**DATA PROVIDED**
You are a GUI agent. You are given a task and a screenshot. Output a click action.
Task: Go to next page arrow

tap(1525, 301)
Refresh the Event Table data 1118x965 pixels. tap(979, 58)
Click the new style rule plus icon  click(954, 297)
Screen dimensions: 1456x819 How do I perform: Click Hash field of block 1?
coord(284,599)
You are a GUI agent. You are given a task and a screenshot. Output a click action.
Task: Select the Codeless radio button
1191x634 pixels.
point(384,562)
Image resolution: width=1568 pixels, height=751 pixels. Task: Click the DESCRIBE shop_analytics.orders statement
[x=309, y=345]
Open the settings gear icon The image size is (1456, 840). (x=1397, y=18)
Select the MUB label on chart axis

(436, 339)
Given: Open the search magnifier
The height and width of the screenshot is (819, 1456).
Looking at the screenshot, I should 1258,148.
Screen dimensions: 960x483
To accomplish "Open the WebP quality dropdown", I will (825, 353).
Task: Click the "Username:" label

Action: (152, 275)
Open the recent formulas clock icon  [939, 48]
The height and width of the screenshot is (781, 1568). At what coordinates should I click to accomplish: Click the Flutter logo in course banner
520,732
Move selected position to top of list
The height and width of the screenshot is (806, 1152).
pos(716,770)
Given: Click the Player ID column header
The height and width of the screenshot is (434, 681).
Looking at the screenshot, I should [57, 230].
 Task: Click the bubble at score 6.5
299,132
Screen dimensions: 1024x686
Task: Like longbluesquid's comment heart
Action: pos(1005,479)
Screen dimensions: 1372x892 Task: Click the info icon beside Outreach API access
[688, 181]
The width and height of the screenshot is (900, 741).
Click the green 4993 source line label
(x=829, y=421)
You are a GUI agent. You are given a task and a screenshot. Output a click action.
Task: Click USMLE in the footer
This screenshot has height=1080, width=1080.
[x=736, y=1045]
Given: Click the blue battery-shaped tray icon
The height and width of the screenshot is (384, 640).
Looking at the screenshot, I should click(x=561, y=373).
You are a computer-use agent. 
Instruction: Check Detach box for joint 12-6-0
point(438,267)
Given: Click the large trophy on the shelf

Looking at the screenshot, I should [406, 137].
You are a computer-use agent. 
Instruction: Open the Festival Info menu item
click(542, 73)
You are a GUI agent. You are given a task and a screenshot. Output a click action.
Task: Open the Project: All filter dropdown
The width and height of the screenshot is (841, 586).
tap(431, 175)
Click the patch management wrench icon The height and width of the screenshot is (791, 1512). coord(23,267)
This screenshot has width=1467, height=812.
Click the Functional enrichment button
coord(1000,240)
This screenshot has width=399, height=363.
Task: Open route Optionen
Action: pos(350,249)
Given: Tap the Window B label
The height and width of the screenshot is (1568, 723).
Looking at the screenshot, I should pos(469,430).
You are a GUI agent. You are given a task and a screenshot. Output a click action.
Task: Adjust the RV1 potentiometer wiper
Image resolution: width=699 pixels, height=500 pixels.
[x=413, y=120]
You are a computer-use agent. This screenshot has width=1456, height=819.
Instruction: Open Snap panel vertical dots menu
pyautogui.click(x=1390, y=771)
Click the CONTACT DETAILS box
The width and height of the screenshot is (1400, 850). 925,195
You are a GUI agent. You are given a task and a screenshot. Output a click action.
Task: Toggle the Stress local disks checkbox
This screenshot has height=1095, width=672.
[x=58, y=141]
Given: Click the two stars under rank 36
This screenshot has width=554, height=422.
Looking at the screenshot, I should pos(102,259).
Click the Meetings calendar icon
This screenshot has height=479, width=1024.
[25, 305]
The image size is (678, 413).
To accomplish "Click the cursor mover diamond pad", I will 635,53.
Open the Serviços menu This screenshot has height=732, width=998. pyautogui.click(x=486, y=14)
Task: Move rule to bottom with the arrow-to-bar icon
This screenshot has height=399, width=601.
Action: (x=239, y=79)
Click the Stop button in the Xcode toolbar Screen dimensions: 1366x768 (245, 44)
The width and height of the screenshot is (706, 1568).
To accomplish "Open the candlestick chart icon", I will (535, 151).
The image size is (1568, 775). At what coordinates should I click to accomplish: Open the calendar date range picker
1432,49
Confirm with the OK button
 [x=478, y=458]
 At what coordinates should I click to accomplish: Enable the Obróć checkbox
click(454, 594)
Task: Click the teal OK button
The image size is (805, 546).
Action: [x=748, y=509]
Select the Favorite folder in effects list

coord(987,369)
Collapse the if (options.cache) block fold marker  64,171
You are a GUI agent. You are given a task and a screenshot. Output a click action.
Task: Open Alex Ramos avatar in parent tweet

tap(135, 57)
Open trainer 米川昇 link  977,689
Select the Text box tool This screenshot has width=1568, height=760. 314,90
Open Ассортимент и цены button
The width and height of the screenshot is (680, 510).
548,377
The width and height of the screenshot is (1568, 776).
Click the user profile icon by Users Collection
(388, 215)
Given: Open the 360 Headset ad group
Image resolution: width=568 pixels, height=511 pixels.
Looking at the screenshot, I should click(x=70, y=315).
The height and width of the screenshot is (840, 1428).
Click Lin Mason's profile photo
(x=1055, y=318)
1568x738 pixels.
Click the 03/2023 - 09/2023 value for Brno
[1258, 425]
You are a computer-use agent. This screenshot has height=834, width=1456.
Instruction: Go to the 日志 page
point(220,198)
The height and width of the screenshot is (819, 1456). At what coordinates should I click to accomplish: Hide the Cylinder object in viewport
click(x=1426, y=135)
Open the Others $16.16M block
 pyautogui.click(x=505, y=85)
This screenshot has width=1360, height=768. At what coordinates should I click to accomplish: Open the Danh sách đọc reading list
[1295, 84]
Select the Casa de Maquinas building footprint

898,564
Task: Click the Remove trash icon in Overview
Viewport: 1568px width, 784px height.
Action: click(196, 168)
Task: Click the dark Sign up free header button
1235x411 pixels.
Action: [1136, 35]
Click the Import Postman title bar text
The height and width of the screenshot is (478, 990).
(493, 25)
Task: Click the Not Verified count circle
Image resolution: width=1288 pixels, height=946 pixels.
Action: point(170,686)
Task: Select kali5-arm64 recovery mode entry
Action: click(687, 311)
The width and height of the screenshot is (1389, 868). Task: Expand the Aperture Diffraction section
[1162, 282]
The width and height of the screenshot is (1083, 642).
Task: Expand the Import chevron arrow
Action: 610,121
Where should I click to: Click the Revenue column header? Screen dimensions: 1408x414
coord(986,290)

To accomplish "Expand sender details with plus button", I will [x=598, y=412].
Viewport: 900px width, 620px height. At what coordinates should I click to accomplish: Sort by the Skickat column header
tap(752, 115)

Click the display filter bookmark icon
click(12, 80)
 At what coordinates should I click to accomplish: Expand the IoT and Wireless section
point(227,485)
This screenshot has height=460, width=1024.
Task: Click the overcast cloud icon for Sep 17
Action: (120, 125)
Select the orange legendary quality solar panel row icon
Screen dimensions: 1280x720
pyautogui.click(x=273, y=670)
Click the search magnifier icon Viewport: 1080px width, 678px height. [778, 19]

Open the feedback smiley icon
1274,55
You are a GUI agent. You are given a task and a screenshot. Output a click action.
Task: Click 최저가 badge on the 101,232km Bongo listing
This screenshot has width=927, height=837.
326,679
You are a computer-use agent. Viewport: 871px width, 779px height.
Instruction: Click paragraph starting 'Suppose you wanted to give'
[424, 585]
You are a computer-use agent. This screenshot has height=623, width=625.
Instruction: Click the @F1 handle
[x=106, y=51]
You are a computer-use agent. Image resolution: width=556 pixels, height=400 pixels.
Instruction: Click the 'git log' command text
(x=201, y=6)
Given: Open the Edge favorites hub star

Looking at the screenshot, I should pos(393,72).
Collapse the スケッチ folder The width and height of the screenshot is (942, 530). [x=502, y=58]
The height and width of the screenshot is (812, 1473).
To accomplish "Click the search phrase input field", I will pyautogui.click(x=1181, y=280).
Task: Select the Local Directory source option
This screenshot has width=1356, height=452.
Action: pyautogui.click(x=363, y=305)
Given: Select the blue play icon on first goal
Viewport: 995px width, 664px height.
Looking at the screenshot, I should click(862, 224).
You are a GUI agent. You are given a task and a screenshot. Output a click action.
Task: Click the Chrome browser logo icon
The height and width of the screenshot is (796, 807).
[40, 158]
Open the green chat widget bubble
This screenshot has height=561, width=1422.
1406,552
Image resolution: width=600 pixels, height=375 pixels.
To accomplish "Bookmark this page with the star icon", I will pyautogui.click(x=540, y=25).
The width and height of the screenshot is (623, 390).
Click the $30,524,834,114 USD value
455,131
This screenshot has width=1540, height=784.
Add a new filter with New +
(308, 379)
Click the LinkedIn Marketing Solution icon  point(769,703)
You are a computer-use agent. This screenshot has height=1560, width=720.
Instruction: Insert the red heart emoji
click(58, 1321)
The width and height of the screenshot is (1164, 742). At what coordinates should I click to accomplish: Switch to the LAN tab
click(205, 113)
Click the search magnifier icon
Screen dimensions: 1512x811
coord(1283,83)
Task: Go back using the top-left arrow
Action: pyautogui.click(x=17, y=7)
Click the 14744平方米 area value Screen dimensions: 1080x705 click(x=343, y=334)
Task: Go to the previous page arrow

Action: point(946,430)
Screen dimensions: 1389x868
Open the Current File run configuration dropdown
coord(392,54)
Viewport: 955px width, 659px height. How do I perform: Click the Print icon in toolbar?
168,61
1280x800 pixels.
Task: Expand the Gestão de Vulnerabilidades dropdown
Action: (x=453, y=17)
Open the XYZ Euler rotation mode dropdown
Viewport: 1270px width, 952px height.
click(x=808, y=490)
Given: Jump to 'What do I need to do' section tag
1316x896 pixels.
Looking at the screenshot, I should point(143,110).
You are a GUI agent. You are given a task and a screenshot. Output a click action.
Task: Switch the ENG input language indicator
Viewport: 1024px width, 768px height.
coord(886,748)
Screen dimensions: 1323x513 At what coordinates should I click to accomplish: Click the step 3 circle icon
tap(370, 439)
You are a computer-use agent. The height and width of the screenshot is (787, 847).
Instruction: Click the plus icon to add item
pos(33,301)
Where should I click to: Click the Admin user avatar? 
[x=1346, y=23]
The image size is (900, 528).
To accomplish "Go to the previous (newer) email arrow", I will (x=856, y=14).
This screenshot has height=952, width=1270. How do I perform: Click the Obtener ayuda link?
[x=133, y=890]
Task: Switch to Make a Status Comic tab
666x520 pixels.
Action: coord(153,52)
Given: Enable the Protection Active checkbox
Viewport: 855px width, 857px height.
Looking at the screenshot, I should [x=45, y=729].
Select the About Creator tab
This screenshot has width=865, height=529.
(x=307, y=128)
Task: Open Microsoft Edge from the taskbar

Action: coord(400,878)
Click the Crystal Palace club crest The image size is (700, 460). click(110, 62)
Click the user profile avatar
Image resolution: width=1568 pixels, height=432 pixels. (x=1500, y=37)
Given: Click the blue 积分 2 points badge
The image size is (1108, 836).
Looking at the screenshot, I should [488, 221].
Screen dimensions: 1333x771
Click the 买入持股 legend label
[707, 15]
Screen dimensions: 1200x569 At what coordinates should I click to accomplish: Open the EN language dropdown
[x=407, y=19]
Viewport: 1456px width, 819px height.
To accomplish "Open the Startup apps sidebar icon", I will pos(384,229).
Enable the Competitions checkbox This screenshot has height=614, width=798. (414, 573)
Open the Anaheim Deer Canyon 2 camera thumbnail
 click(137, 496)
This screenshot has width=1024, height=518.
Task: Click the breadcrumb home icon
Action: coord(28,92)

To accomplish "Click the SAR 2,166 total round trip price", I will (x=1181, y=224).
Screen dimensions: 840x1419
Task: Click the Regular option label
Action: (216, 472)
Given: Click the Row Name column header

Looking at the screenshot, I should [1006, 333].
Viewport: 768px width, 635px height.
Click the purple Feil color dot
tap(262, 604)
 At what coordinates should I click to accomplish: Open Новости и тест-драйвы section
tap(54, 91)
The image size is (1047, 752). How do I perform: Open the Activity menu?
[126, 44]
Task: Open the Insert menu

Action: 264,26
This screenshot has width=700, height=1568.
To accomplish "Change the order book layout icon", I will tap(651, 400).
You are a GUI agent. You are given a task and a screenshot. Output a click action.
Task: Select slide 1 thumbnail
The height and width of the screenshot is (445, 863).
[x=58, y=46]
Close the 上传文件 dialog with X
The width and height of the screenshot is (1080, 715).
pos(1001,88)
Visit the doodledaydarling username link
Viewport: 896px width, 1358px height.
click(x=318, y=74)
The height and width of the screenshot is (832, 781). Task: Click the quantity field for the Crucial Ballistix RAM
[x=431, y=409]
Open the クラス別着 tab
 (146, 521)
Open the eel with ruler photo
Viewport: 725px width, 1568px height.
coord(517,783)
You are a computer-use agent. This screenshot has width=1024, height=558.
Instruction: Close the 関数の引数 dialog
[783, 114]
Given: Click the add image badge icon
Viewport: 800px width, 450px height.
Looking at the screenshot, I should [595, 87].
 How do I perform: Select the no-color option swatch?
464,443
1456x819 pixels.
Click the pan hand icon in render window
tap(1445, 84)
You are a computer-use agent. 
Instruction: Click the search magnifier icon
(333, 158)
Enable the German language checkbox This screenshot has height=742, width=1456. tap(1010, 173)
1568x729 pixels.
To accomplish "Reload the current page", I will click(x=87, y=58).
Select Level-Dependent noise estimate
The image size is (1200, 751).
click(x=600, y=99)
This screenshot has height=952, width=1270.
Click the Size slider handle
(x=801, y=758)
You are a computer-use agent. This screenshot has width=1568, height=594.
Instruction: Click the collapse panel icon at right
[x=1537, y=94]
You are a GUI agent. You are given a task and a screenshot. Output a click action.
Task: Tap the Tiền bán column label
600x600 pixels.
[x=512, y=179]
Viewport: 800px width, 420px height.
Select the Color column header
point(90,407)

**TASK**
Copy out word for word the part of the material that opens with the line containing "The image size is (900, 528)." and closes with the line containing "tap(262, 604)", including both of those lines.

**RESULT FOR THIS EXERCISE**
The image size is (900, 528).
To accomplish "Go to the previous (newer) email arrow", I will (x=856, y=14).
This screenshot has height=952, width=1270. How do I perform: Click the Obtener ayuda link?
[x=133, y=890]
Task: Switch to Make a Status Comic tab
666x520 pixels.
Action: coord(153,52)
Given: Enable the Protection Active checkbox
Viewport: 855px width, 857px height.
Looking at the screenshot, I should [x=45, y=729].
Select the About Creator tab
This screenshot has width=865, height=529.
(x=307, y=128)
Task: Open Microsoft Edge from the taskbar

Action: coord(400,878)
Click the Crystal Palace club crest The image size is (700, 460). click(110, 62)
Click the user profile avatar
Image resolution: width=1568 pixels, height=432 pixels. (x=1500, y=37)
Given: Click the blue 积分 2 points badge
The image size is (1108, 836).
Looking at the screenshot, I should [488, 221].
Screen dimensions: 1333x771
Click the 买入持股 legend label
[707, 15]
Screen dimensions: 1200x569 At what coordinates should I click to accomplish: Open the EN language dropdown
[x=407, y=19]
Viewport: 1456px width, 819px height.
To accomplish "Open the Startup apps sidebar icon", I will pos(384,229).
Enable the Competitions checkbox This screenshot has height=614, width=798. (414, 573)
Open the Anaheim Deer Canyon 2 camera thumbnail
 click(137, 496)
This screenshot has width=1024, height=518.
Task: Click the breadcrumb home icon
Action: coord(28,92)

To accomplish "Click the SAR 2,166 total round trip price", I will (x=1181, y=224).
Screen dimensions: 840x1419
Task: Click the Regular option label
Action: (216, 472)
Given: Click the Row Name column header

Looking at the screenshot, I should [1006, 333].
Viewport: 768px width, 635px height.
Click the purple Feil color dot
tap(262, 604)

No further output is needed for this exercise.